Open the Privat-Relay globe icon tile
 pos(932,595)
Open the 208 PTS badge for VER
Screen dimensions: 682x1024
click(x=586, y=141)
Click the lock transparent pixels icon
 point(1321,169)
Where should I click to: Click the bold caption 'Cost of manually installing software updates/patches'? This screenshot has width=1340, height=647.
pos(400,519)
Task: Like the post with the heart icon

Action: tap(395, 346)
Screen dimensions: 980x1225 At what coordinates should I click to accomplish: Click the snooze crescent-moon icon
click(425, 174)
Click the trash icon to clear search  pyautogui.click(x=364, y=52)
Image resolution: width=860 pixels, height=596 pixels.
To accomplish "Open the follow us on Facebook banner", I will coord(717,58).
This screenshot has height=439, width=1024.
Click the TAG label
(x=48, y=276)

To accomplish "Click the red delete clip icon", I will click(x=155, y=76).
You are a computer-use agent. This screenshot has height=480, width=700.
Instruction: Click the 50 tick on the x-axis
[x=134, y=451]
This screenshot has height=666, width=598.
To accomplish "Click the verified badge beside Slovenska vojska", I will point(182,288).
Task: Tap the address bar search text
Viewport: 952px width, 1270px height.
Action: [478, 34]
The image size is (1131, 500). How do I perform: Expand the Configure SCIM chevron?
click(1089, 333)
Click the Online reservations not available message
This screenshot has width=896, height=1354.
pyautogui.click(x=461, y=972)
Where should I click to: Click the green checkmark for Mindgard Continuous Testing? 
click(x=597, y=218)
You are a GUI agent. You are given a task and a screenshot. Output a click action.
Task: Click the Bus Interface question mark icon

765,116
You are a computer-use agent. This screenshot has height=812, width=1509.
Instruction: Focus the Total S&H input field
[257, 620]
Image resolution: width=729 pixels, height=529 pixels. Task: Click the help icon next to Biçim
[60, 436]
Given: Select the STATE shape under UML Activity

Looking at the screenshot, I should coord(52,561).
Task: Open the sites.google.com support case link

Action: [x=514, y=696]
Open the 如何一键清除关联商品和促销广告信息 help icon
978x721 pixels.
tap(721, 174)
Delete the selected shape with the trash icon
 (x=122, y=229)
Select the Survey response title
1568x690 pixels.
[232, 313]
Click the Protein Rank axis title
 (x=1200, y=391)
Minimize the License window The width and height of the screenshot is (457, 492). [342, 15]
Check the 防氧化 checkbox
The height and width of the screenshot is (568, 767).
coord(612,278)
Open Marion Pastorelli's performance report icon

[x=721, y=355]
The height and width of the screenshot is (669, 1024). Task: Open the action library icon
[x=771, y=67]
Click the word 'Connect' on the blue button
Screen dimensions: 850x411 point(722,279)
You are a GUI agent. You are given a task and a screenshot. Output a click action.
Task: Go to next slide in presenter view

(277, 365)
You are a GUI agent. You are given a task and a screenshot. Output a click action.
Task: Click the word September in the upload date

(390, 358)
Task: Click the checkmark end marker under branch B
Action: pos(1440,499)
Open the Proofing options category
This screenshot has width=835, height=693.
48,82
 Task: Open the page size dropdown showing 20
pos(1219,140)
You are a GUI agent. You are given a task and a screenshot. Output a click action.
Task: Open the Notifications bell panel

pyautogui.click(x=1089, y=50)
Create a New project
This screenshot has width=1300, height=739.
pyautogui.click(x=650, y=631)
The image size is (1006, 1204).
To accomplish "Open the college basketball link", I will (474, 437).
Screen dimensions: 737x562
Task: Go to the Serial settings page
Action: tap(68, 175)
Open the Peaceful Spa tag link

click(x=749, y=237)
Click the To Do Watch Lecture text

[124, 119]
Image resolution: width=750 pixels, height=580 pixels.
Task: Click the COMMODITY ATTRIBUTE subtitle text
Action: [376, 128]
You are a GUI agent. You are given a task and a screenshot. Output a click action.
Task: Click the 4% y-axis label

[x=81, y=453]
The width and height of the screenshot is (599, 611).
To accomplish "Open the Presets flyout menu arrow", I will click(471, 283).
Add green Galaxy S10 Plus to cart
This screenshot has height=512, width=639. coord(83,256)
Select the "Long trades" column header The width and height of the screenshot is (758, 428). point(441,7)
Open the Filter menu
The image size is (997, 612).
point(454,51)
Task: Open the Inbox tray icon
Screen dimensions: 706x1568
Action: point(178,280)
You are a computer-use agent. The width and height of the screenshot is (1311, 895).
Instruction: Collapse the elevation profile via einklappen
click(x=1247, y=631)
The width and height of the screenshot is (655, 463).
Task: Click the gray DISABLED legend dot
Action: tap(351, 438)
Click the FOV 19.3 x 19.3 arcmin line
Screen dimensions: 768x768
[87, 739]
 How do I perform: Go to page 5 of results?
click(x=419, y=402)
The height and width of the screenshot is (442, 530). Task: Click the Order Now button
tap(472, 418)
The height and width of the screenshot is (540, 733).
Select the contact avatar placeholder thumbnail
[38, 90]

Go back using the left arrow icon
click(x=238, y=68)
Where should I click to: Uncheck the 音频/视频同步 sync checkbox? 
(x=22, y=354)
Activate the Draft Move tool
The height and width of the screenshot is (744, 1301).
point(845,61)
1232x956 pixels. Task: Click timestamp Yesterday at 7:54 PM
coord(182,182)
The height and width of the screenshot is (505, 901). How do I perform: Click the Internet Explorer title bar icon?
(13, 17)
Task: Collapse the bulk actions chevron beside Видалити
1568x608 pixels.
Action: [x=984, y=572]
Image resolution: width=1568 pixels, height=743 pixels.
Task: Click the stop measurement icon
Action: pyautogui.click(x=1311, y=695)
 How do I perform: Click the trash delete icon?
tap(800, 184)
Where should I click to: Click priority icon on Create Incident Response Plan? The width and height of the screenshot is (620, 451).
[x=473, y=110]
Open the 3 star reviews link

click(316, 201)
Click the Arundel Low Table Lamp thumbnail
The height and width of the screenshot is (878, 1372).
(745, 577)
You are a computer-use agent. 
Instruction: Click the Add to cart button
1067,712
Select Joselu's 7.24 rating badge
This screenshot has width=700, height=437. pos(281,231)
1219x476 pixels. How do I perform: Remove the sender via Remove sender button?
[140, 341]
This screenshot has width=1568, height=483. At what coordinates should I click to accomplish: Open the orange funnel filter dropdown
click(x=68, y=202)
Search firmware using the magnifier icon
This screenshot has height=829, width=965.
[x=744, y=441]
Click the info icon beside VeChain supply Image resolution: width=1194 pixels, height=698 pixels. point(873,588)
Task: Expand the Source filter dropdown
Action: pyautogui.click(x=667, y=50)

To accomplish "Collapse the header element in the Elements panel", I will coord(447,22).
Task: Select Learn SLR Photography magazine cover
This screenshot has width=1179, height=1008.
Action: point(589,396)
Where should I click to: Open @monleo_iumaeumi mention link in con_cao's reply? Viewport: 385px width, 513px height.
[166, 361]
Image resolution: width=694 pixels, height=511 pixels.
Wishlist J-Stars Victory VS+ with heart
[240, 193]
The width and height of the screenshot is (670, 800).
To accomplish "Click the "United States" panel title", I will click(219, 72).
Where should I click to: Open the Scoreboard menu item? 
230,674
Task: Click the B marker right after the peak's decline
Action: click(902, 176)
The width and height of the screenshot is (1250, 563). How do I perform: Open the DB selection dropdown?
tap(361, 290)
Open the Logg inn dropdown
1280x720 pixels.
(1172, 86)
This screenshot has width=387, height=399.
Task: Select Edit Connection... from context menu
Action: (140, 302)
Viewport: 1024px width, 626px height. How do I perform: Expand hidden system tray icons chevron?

···

TASK TO CARRY OUT
Each record shown above must be printed once more, exactly.

RESPONSE FOR THIS EXERCISE
Open the Privat-Relay globe icon tile
 pos(932,595)
Open the 208 PTS badge for VER
Screen dimensions: 682x1024
click(x=586, y=141)
Click the lock transparent pixels icon
 point(1321,169)
Where should I click to: Click the bold caption 'Cost of manually installing software updates/patches'? This screenshot has width=1340, height=647.
pos(400,519)
Task: Like the post with the heart icon

Action: tap(395, 346)
Screen dimensions: 980x1225 At what coordinates should I click to accomplish: Click the snooze crescent-moon icon
click(425, 174)
Click the trash icon to clear search  pyautogui.click(x=364, y=52)
Image resolution: width=860 pixels, height=596 pixels.
To accomplish "Open the follow us on Facebook banner", I will coord(717,58).
This screenshot has height=439, width=1024.
Click the TAG label
(x=48, y=276)

To accomplish "Click the red delete clip icon", I will click(x=155, y=76).
You are a computer-use agent. This screenshot has height=480, width=700.
Instruction: Click the 50 tick on the x-axis
[x=134, y=451]
This screenshot has height=666, width=598.
To accomplish "Click the verified badge beside Slovenska vojska", I will point(182,288).
Task: Tap the address bar search text
Viewport: 952px width, 1270px height.
Action: [478, 34]
The image size is (1131, 500). How do I perform: Expand the Configure SCIM chevron?
click(1089, 333)
Click the Online reservations not available message
This screenshot has width=896, height=1354.
pyautogui.click(x=461, y=972)
Where should I click to: Click the green checkmark for Mindgard Continuous Testing? 
click(x=597, y=218)
You are a GUI agent. You are given a task and a screenshot. Output a click action.
Task: Click the Bus Interface question mark icon

765,116
You are a computer-use agent. This screenshot has height=812, width=1509.
Instruction: Focus the Total S&H input field
[257, 620]
Image resolution: width=729 pixels, height=529 pixels. Task: Click the help icon next to Biçim
[60, 436]
Given: Select the STATE shape under UML Activity

Looking at the screenshot, I should coord(52,561).
Task: Open the sites.google.com support case link

Action: [x=514, y=696]
Open the 如何一键清除关联商品和促销广告信息 help icon
978x721 pixels.
tap(721, 174)
Delete the selected shape with the trash icon
 (x=122, y=229)
Select the Survey response title
1568x690 pixels.
[232, 313]
Click the Protein Rank axis title
 (x=1200, y=391)
Minimize the License window The width and height of the screenshot is (457, 492). [342, 15]
Check the 防氧化 checkbox
The height and width of the screenshot is (568, 767).
coord(612,278)
Open Marion Pastorelli's performance report icon

[x=721, y=355]
The height and width of the screenshot is (669, 1024). Task: Open the action library icon
[x=771, y=67]
Click the word 'Connect' on the blue button
Screen dimensions: 850x411 point(722,279)
You are a GUI agent. You are given a task and a screenshot. Output a click action.
Task: Go to next slide in presenter view

(277, 365)
You are a GUI agent. You are given a task and a screenshot. Output a click action.
Task: Click the word September in the upload date

(390, 358)
Task: Click the checkmark end marker under branch B
Action: pos(1440,499)
Open the Proofing options category
This screenshot has width=835, height=693.
48,82
 Task: Open the page size dropdown showing 20
pos(1219,140)
You are a GUI agent. You are given a task and a screenshot. Output a click action.
Task: Open the Notifications bell panel

pyautogui.click(x=1089, y=50)
Create a New project
This screenshot has width=1300, height=739.
pyautogui.click(x=650, y=631)
The image size is (1006, 1204).
To accomplish "Open the college basketball link", I will (474, 437).
Screen dimensions: 737x562
Task: Go to the Serial settings page
Action: tap(68, 175)
Open the Peaceful Spa tag link

click(x=749, y=237)
Click the To Do Watch Lecture text

[124, 119]
Image resolution: width=750 pixels, height=580 pixels.
Task: Click the COMMODITY ATTRIBUTE subtitle text
Action: [376, 128]
You are a GUI agent. You are given a task and a screenshot. Output a click action.
Task: Click the 4% y-axis label

[x=81, y=453]
The width and height of the screenshot is (599, 611).
To accomplish "Open the Presets flyout menu arrow", I will click(471, 283).
Add green Galaxy S10 Plus to cart
This screenshot has height=512, width=639. coord(83,256)
Select the "Long trades" column header The width and height of the screenshot is (758, 428). point(441,7)
Open the Filter menu
The image size is (997, 612).
point(454,51)
Task: Open the Inbox tray icon
Screen dimensions: 706x1568
Action: point(178,280)
You are a computer-use agent. The width and height of the screenshot is (1311, 895).
Instruction: Collapse the elevation profile via einklappen
click(x=1247, y=631)
The width and height of the screenshot is (655, 463).
Task: Click the gray DISABLED legend dot
Action: tap(351, 438)
Click the FOV 19.3 x 19.3 arcmin line
Screen dimensions: 768x768
[87, 739]
 How do I perform: Go to page 5 of results?
click(x=419, y=402)
The height and width of the screenshot is (442, 530). Task: Click the Order Now button
tap(472, 418)
The height and width of the screenshot is (540, 733).
Select the contact avatar placeholder thumbnail
[38, 90]

Go back using the left arrow icon
click(x=238, y=68)
Where should I click to: Uncheck the 音频/视频同步 sync checkbox? 
(x=22, y=354)
Activate the Draft Move tool
The height and width of the screenshot is (744, 1301).
point(845,61)
1232x956 pixels. Task: Click timestamp Yesterday at 7:54 PM
coord(182,182)
The height and width of the screenshot is (505, 901). How do I perform: Click the Internet Explorer title bar icon?
(13, 17)
Task: Collapse the bulk actions chevron beside Видалити
1568x608 pixels.
Action: [x=984, y=572]
Image resolution: width=1568 pixels, height=743 pixels.
Task: Click the stop measurement icon
Action: pyautogui.click(x=1311, y=695)
 How do I perform: Click the trash delete icon?
tap(800, 184)
Where should I click to: Click priority icon on Create Incident Response Plan? The width and height of the screenshot is (620, 451).
[x=473, y=110]
Open the 3 star reviews link

click(316, 201)
Click the Arundel Low Table Lamp thumbnail
The height and width of the screenshot is (878, 1372).
(745, 577)
You are a computer-use agent. 
Instruction: Click the Add to cart button
1067,712
Select Joselu's 7.24 rating badge
This screenshot has width=700, height=437. pos(281,231)
1219x476 pixels. How do I perform: Remove the sender via Remove sender button?
[140, 341]
This screenshot has width=1568, height=483. At what coordinates should I click to accomplish: Open the orange funnel filter dropdown
click(x=68, y=202)
Search firmware using the magnifier icon
This screenshot has height=829, width=965.
[x=744, y=441]
Click the info icon beside VeChain supply Image resolution: width=1194 pixels, height=698 pixels. point(873,588)
Task: Expand the Source filter dropdown
Action: pyautogui.click(x=667, y=50)

To accomplish "Collapse the header element in the Elements panel", I will coord(447,22).
Task: Select Learn SLR Photography magazine cover
This screenshot has width=1179, height=1008.
Action: point(589,396)
Where should I click to: Open @monleo_iumaeumi mention link in con_cao's reply? Viewport: 385px width, 513px height.
[166, 361]
Image resolution: width=694 pixels, height=511 pixels.
Wishlist J-Stars Victory VS+ with heart
[240, 193]
The width and height of the screenshot is (670, 800).
To accomplish "Click the "United States" panel title", I will click(219, 72).
Where should I click to: Open the Scoreboard menu item? 
230,674
Task: Click the B marker right after the peak's decline
Action: click(902, 176)
The width and height of the screenshot is (1250, 563). How do I perform: Open the DB selection dropdown?
tap(361, 290)
Open the Logg inn dropdown
1280x720 pixels.
(1172, 86)
This screenshot has width=387, height=399.
Task: Select Edit Connection... from context menu
Action: (140, 302)
Viewport: 1024px width, 626px height. How do I perform: Expand hidden system tray icons chevron?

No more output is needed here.